WORK TO COMPLETE
All lines ahead of the one containing "Given: Click the box icon in Товары tab" are to be left out; that line and each one after it, through the end of the records below, are to be duplicated exactly.

RECORD SET
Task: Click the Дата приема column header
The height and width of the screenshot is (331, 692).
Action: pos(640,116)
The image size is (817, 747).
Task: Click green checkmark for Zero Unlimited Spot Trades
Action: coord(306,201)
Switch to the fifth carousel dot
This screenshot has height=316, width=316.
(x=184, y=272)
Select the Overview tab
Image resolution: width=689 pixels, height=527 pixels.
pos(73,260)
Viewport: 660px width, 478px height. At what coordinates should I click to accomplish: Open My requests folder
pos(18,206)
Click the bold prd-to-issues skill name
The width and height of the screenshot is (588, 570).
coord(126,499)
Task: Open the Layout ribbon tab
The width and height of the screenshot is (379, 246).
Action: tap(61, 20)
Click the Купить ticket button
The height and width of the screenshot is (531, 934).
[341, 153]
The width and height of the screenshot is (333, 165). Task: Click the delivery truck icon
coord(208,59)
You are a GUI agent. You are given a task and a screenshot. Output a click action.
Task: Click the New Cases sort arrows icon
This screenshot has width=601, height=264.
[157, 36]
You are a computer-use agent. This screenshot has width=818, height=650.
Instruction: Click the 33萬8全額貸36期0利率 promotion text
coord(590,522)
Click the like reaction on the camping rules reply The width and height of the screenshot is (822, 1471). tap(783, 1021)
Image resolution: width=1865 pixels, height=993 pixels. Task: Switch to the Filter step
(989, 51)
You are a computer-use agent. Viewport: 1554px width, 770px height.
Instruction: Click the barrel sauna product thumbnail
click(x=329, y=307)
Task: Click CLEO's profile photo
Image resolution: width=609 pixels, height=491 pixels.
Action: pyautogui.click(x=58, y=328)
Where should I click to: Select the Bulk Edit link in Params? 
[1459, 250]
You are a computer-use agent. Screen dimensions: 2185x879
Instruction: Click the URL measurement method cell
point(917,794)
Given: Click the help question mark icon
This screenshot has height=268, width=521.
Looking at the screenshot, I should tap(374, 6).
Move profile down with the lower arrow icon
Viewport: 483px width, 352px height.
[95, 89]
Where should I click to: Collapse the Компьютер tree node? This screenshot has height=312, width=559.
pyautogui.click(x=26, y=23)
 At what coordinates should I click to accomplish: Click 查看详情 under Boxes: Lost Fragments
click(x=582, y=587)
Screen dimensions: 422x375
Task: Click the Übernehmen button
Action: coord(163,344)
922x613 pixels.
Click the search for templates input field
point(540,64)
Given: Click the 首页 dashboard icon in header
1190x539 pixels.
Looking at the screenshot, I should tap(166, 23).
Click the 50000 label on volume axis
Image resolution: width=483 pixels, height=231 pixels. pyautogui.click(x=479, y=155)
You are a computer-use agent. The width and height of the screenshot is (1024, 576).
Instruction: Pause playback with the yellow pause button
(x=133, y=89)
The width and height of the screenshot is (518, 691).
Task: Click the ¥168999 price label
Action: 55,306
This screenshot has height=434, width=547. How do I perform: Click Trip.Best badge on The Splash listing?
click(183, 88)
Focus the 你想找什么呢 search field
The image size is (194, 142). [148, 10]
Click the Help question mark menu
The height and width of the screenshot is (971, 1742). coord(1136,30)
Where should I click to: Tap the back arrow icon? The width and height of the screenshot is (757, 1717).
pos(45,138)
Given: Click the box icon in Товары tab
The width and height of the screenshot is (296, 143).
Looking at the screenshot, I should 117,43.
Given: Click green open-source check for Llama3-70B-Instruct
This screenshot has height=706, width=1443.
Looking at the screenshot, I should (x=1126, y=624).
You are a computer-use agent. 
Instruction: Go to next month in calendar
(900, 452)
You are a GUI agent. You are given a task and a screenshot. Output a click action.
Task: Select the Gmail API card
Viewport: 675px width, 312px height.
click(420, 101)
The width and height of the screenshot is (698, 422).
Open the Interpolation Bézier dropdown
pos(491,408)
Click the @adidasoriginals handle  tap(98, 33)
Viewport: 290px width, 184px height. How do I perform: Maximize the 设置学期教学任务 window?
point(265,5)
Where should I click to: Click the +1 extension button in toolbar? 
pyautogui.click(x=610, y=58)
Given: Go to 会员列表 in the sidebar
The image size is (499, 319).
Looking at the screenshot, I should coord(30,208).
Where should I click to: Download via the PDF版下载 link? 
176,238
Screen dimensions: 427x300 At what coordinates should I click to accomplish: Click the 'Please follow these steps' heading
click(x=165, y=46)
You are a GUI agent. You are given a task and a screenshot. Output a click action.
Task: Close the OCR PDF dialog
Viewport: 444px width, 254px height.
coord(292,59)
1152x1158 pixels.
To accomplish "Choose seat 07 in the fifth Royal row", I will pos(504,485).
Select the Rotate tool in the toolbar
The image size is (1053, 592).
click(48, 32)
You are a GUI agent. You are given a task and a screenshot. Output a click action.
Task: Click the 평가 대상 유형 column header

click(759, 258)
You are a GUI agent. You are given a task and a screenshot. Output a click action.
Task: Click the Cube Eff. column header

EXERCISE RESPONSE
Given: Click the box icon in Товары tab
The width and height of the screenshot is (296, 143).
Looking at the screenshot, I should 117,43.
Given: Click green open-source check for Llama3-70B-Instruct
This screenshot has height=706, width=1443.
Looking at the screenshot, I should (x=1126, y=624).
You are a computer-use agent. 
Instruction: Go to next month in calendar
(900, 452)
You are a GUI agent. You are given a task and a screenshot. Output a click action.
Task: Select the Gmail API card
Viewport: 675px width, 312px height.
click(420, 101)
The width and height of the screenshot is (698, 422).
Open the Interpolation Bézier dropdown
pos(491,408)
Click the @adidasoriginals handle  tap(98, 33)
Viewport: 290px width, 184px height. How do I perform: Maximize the 设置学期教学任务 window?
point(265,5)
Where should I click to: Click the +1 extension button in toolbar? 
pyautogui.click(x=610, y=58)
Given: Go to 会员列表 in the sidebar
The image size is (499, 319).
Looking at the screenshot, I should coord(30,208).
Where should I click to: Download via the PDF版下载 link? 
176,238
Screen dimensions: 427x300 At what coordinates should I click to accomplish: Click the 'Please follow these steps' heading
click(x=165, y=46)
You are a GUI agent. You are given a task and a screenshot. Output a click action.
Task: Close the OCR PDF dialog
Viewport: 444px width, 254px height.
coord(292,59)
1152x1158 pixels.
To accomplish "Choose seat 07 in the fifth Royal row", I will pos(504,485).
Select the Rotate tool in the toolbar
The image size is (1053, 592).
click(48, 32)
You are a GUI agent. You are given a task and a screenshot. Output a click action.
Task: Click the 평가 대상 유형 column header

click(759, 258)
You are a GUI agent. You are given a task and a screenshot. Output a click action.
Task: Click the Cube Eff. column header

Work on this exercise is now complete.